:: 引用文 ::
玄米を、製麺できるレベルの微細な粉末にするのは難しかったでしょうし、
コーンスターチではなく米をビールに配合したのは初めてかも。
廃棄される米がプラスチックにアップサイクルされるのは
SDGsの観点からも良いことだと思います。

これを読んでいて、以前、将来石油が足りなくなる危機感から
バイオマス燃料開発が流行り、
その際、「コメ醗酵エタノールをガソリンに」
という研究プロジェクトが立ち上がったのを思い出しました。

すでにイネ研究に関わる立場で、酒飲みでもあった私としては、
「コメ醗酵エタノールってお酒じゃん!
ガソリンにするくらいなら私が飲んで車を押す!」
などと息巻いておりました(若気の至り)。

もうひとつ思い出したのが、
コメ余りに困った農水省が米粉活用に力を入れていた時期のこと。
パンや麺にすればよいのだがコストが合わないことから、
超多収の品種の育種に研究予算がついていて、
うーん、それは本末転倒では・・・と感じていました。

国家レベルでの議論を、実用化、
ましてやビジネスとして成り立つ形に
育てるのって難しいのですよね。
地域活性化とかで一時的に盛り上がっても、
予算の切れ目でしぼんでしまうのはよくある話です。

翻って、今回のイノ米ションは、
どれも民間レベルで小さく始めているものばかり。
社会的意義を意識しつつも、楽しんで取り組んで、
できたものを面白がったり喜んだりする人がいるのですから、
それはすばらしいことです。

ネットで検索してみたら、
微細なコメ粉をパルプに混ぜて製紙する、
その名も「kome-kami」なんてものもありました。
質感が良いので、高級菓子のカードや箱などに使われているようです。

個人的には、コメを工業原料として見るのは悲しいのですが、
混ぜることで既存品よりクオリティが上がり、
高付加価値製品になるのであれば、
活用法としてありだと思います。

そのうえでですが、やはり日本のコメは世界に誇れるおいしい食品。

:: 抜き出した資料 ::
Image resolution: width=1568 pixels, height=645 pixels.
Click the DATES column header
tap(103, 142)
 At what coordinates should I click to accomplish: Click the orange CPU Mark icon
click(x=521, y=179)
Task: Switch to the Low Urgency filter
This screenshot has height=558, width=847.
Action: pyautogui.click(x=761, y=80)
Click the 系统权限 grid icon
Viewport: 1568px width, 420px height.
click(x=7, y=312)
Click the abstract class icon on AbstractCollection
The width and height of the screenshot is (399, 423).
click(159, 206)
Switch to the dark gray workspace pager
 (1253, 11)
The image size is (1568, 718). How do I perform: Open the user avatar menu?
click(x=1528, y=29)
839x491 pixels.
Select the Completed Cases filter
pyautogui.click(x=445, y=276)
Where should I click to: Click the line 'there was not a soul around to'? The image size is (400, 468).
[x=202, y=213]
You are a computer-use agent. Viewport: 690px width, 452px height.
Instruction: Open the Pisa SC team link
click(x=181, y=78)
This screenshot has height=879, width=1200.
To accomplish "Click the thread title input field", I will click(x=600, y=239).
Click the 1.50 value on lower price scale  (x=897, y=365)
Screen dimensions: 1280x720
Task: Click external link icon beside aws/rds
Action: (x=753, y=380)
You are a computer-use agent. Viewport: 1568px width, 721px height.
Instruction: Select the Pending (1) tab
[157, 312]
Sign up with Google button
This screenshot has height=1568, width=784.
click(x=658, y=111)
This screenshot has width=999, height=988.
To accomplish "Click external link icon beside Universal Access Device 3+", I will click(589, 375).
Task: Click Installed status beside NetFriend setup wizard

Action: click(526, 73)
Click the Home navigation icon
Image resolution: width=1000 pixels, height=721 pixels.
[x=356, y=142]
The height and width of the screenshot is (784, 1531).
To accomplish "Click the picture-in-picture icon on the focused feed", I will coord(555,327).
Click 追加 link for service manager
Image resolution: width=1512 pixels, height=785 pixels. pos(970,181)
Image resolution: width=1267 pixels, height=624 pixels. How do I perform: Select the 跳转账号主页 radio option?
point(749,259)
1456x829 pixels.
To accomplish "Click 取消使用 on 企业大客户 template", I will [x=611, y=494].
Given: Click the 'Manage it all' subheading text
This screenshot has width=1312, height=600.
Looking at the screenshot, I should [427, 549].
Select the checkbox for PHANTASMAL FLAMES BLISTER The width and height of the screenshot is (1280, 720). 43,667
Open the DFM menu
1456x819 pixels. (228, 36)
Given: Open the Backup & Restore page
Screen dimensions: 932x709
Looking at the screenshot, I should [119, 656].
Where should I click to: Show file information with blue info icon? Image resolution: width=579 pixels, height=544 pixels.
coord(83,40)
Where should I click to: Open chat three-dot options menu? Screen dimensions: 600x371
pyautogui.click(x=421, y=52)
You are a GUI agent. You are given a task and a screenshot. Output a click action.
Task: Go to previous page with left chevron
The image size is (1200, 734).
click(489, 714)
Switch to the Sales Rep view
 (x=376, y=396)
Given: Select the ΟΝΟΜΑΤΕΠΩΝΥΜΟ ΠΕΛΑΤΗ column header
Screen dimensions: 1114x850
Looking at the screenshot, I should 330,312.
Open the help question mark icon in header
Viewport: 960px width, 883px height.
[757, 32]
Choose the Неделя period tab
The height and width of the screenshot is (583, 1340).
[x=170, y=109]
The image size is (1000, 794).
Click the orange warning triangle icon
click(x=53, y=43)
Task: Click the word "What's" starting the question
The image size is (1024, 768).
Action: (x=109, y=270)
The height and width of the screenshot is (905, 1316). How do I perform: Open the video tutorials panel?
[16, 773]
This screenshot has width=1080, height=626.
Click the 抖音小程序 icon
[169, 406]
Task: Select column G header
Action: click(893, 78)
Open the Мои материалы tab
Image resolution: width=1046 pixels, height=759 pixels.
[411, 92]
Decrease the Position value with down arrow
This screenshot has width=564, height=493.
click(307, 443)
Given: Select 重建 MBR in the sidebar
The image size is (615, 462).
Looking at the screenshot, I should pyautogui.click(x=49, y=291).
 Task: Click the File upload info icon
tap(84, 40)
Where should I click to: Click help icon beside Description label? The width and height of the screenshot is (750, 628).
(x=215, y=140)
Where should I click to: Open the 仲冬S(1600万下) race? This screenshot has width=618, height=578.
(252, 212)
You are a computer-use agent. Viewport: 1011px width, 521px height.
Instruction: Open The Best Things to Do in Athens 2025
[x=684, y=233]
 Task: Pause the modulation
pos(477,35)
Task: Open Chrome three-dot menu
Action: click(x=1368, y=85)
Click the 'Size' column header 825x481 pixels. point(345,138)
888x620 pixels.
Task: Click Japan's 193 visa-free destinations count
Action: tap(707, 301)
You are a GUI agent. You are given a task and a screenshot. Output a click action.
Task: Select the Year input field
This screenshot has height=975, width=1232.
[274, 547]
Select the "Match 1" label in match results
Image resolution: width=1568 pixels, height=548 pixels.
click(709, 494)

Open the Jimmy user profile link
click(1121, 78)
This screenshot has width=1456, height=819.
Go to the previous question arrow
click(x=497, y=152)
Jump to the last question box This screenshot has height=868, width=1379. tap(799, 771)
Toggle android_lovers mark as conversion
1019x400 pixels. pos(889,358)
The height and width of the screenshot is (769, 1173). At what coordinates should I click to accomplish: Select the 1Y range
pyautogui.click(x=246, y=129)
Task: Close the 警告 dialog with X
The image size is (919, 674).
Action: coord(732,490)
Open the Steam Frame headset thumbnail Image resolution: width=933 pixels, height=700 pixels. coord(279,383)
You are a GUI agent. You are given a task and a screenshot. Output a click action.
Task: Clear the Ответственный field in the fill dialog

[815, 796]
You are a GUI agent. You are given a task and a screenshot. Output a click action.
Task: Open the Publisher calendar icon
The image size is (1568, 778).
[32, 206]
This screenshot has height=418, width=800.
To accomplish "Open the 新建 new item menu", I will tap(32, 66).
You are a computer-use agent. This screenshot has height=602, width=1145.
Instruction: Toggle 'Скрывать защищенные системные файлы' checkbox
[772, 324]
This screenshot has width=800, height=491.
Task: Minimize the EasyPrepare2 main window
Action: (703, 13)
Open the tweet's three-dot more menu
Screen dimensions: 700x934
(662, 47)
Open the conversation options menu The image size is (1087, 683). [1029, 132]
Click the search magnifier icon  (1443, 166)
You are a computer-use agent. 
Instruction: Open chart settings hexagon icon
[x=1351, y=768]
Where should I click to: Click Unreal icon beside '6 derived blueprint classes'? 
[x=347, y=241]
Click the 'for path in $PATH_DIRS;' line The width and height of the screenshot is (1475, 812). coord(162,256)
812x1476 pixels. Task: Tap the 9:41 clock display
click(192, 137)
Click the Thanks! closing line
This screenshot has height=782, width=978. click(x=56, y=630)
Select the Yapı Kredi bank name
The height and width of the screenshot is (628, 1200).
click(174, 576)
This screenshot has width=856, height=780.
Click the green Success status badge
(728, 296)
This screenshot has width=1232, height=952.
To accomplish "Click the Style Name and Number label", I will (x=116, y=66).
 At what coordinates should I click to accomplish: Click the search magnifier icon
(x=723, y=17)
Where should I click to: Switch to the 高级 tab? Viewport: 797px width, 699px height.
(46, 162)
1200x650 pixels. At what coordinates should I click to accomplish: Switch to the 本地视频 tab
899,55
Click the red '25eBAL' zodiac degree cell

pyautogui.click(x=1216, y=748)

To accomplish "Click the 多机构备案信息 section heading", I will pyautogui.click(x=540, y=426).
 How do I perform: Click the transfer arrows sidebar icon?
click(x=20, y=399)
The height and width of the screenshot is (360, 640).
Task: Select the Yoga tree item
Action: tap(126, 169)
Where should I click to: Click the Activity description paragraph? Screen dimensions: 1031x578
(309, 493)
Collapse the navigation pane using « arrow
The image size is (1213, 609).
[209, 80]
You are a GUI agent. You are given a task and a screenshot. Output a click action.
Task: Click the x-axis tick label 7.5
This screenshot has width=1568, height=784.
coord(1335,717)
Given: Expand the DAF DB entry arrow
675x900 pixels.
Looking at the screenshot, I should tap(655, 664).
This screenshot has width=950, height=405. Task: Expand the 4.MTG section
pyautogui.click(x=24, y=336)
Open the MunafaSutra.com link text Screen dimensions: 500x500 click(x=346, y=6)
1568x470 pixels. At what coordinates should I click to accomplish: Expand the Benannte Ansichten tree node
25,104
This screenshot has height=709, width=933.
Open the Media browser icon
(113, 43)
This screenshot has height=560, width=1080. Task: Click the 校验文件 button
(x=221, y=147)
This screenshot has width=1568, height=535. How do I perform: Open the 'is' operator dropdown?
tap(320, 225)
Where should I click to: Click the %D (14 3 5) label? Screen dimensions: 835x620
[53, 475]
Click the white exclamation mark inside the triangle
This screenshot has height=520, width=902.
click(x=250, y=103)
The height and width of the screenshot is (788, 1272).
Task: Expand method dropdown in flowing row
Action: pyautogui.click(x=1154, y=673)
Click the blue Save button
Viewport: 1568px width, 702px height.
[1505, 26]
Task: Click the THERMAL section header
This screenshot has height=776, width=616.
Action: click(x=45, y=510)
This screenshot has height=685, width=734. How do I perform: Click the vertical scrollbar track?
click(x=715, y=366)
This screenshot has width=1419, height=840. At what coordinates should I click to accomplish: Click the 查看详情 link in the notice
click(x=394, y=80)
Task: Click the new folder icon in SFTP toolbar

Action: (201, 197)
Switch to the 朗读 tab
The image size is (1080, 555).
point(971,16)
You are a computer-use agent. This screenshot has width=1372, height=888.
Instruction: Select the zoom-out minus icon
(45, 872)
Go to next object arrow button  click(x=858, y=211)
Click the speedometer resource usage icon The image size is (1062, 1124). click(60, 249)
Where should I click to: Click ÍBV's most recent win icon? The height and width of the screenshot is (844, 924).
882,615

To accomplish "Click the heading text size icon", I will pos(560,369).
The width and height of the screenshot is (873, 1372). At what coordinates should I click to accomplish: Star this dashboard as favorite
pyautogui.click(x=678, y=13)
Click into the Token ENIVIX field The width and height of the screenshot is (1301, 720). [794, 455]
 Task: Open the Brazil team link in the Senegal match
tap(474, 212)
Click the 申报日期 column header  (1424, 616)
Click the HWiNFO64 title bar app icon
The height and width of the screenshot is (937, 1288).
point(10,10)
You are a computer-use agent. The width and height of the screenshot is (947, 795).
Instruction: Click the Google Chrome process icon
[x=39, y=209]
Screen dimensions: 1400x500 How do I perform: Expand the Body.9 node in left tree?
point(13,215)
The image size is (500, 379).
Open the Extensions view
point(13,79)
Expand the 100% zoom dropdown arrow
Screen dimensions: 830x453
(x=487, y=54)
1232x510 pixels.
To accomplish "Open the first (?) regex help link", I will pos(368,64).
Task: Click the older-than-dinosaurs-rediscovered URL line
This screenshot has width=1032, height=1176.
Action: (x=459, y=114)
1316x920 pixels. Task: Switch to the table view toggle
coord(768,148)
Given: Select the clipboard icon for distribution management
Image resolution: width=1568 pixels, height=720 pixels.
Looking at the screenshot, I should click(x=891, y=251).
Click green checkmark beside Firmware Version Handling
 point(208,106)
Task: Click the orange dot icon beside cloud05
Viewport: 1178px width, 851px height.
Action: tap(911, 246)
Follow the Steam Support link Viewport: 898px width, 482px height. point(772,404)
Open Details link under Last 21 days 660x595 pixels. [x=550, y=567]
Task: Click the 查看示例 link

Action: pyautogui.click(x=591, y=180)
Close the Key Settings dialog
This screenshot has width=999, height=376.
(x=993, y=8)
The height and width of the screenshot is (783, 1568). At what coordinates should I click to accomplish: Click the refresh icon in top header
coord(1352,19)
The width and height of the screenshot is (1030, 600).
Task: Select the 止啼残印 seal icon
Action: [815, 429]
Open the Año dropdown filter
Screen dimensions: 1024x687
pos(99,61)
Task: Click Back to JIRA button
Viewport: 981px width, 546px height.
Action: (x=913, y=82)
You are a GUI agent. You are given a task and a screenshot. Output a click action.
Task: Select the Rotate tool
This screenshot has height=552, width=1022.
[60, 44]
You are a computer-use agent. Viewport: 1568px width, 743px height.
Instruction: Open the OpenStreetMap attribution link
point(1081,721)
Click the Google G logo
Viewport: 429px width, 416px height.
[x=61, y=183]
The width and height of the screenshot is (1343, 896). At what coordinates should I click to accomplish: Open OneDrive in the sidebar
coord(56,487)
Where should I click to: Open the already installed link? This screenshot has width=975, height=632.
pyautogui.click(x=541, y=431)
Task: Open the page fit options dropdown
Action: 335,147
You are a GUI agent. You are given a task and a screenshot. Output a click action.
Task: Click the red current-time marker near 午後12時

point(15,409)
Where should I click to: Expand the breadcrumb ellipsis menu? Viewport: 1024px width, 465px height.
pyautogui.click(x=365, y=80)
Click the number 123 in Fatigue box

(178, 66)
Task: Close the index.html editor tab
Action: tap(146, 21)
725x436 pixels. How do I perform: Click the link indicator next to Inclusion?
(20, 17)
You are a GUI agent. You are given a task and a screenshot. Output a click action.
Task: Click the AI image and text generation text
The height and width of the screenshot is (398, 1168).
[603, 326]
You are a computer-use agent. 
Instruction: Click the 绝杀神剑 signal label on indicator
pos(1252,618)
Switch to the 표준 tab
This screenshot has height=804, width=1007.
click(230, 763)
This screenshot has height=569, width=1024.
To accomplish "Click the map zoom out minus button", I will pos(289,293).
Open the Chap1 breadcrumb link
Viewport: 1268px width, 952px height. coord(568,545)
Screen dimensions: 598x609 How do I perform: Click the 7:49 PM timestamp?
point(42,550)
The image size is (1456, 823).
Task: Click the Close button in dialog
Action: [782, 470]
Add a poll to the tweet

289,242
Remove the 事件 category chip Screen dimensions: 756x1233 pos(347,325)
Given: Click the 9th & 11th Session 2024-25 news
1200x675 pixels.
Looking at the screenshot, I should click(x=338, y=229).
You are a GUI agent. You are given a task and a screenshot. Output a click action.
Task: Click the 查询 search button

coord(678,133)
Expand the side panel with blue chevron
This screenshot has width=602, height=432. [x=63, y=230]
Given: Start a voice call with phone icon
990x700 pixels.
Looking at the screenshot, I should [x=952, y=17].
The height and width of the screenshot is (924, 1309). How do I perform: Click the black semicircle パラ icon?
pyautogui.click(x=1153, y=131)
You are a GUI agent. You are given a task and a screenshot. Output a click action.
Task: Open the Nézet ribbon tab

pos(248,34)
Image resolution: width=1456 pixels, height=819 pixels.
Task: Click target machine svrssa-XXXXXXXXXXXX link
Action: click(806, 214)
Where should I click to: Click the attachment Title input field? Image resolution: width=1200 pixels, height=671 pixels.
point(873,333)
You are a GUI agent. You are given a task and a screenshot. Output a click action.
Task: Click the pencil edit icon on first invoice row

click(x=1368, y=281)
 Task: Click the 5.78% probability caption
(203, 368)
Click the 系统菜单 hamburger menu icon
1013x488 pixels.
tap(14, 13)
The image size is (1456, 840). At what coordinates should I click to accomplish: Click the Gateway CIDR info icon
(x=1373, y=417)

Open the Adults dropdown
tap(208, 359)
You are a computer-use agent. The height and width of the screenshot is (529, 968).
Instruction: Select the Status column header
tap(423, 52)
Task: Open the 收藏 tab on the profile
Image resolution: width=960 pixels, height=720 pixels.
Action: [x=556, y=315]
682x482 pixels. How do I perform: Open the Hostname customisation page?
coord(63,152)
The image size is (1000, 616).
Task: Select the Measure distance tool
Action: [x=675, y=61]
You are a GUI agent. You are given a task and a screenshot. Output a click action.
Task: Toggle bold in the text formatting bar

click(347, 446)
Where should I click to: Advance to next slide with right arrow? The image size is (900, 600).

:: 作業内容 ::
• 1. コメの活用についての文章をもとに、次の問いに答えてください。
(a) 微細なコメ粉をパルプに混ぜて作る紙は、何という名前で紹介されているか。
(b) 「コメ醗酵エタノール」は、何にする研究プロジェクトとして立ち上がったか。
(c) コメ余りの時期に研究予算がついたのは、どのような品種の育種か。
• 2. コメの活用についての文章のうち、「翻って、今回のイノ米ションは、」から「その名も「kome-kami」なんてものもありました。」までを、両端も含めてそのまま書き写してください。
• 3. コメの活用についての文章の続きを、最後の文の次から書いてください。
記録は使わなくてかまいません。

:: 想定される出力 ::
• 1.
(a) 「kome-kami」
(b) ガソリン
(c) 超多収の品種

• 2.
翻って、今回のイノ米ションは、
どれも民間レベルで小さく始めているものばかり。
社会的意義を意識しつつも、楽しんで取り組んで、
できたものを面白がったり喜んだりする人がいるのですから、
それはすばらしいことです。

ネットで検索してみたら、
微細なコメ粉をパルプに混ぜて製紙する、
その名も「kome-kami」なんてものもありました。

• 3.
米作りに適した、恵まれた自然環境に、
長年培われた栽培技術、知識、ノウハウ、
最新の保存技術と育種技術、
ついでに流行りの「スマート農業」も駆使して、

『付加価値の高い、値段が高くても喜ばれるコメ』
『海外でも高く売れる、差別化できるコメ』

を、作ってほしいです。

それでも余ってしまうようなら、

『長期保管していてもおいしく食べられる安いコメ』

を供給することも、今の技術なら問題なくできると思います。
(要するに、おコメはごはんで食べてもらってなんぼ!です)

いずれにしても、コメのことを真剣に考えている人が
たくさんいるのはとてもうれしいこと。
手前みそですが、リーゾでは、
『日本の美しい水田を次の世代に引き継いでいけるように』、
という理念で美食同玄米をやっています。
他の皆さんの活動も応援していきたいです。


■ リーゾからのお知らせ  ━━━━━・・・・・・・‥‥……

〇実験補助セミナー開講中

少人数で質問も実習もたっぷりできるセミプライベートレッスン。
今年度は感染対策を講じた上で開講しております。

最終回で「PCR」を行うはずだった1月19日(水)は、
感染拡大状況を鑑みて1カ月延期し、2月16日(水)
に行います。(※受講申込は締め切りました)

今のところ、来年度も同じ内容で開催予定です。詳しくはこちら
https://rizo.co.jp/seminer.html


○交配袋、特注品はお早めのご依頼を

交配袋特注品のご注文が大変混みあっております。
年度内納品ご希望の場合は、念のため、
注文の前に相談してください
(年度内納品はそろそろ難しくなりそうな気配です)。

交配袋のページはこちらですhttp://www.rizo.co.jp/crossingbag.html


〇美食同玄米インスタグラムのご報告

『1日1投稿で100日継続』(お百度参り)を掲げて
スタートした美食同玄米インスタグラム。
1日1投稿は途中で挫折したものの、
100投稿は達成しました。
現在、投稿数104で、フォロワー数133。
広告効果は、ちょっぴり感じています。

インスタグラム、ゆるゆると継続中です。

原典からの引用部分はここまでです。